But Canaccord Genuity believes the poor performance won't be repeated in 2014 and is advising clients not to abandon the high income-producing sector.

It expects most REITs to post double-digit total returns this year, pointing to four factors in particular for its bullish view:

1. Valuations for real estate investment trusts and real estate operating companies (REOCs) are more attractive than they were earlier in 2013, before their steep sell-off;

2. Units appear to have already priced in further interest rate increases;

3. Yields are extremely attractive and generally well funded through cash flows; and

4. Property market fundamentals remain healthy.

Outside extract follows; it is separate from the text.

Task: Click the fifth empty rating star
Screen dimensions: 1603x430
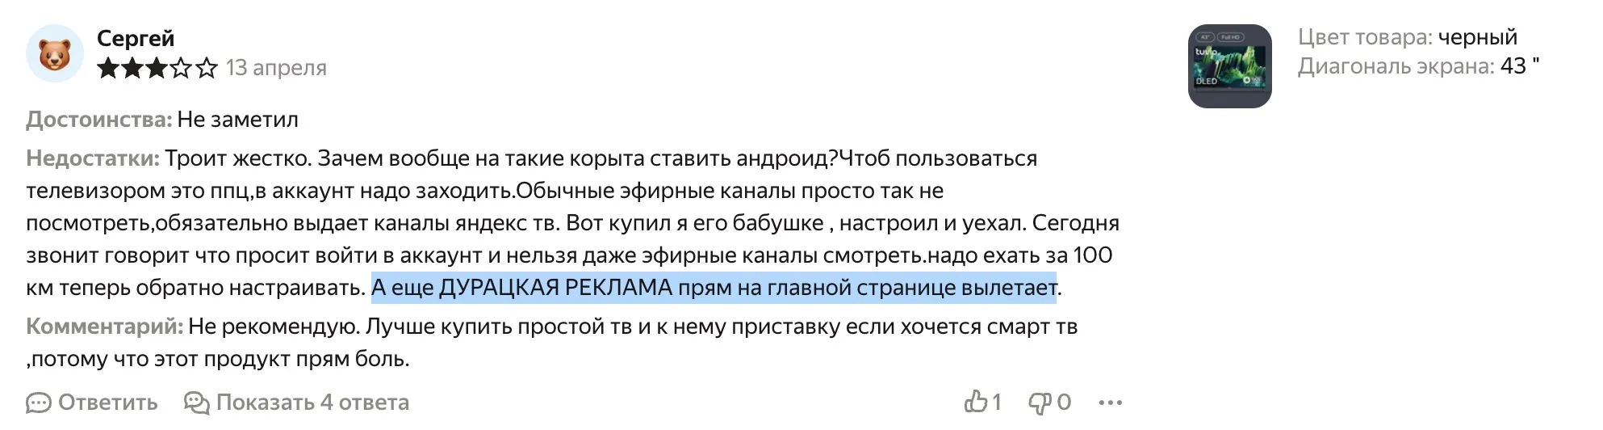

A major risk is that Canadian long-term interest rates could rise significantly, without corresponding economic growth in Canada. So the Canaccord analysts, led by Mark Rothschild, believe investors should look for REITs and REOCs with stable and predictable cash flow.

"In particular, there are certain REITs/REOCs that are well positioned to drive cash flow growth organically through increases in same-property net operating income, completing development projects, and refinancing debt at lower rates," they said in a research note.

Among those firms with a market capitalization of over $1-billion, Canaccord recommends CAP REIT (with a $23.40 Canadian price target) and Canadian Real Estate Investment Trust (with a $45.65 price target). Among the smaller caps, it likes Amica Mature Lifestyles (price target $10), InterRent REIT ($6 price target) and Pure Industrial Real Estate Trust ($5.25 price target).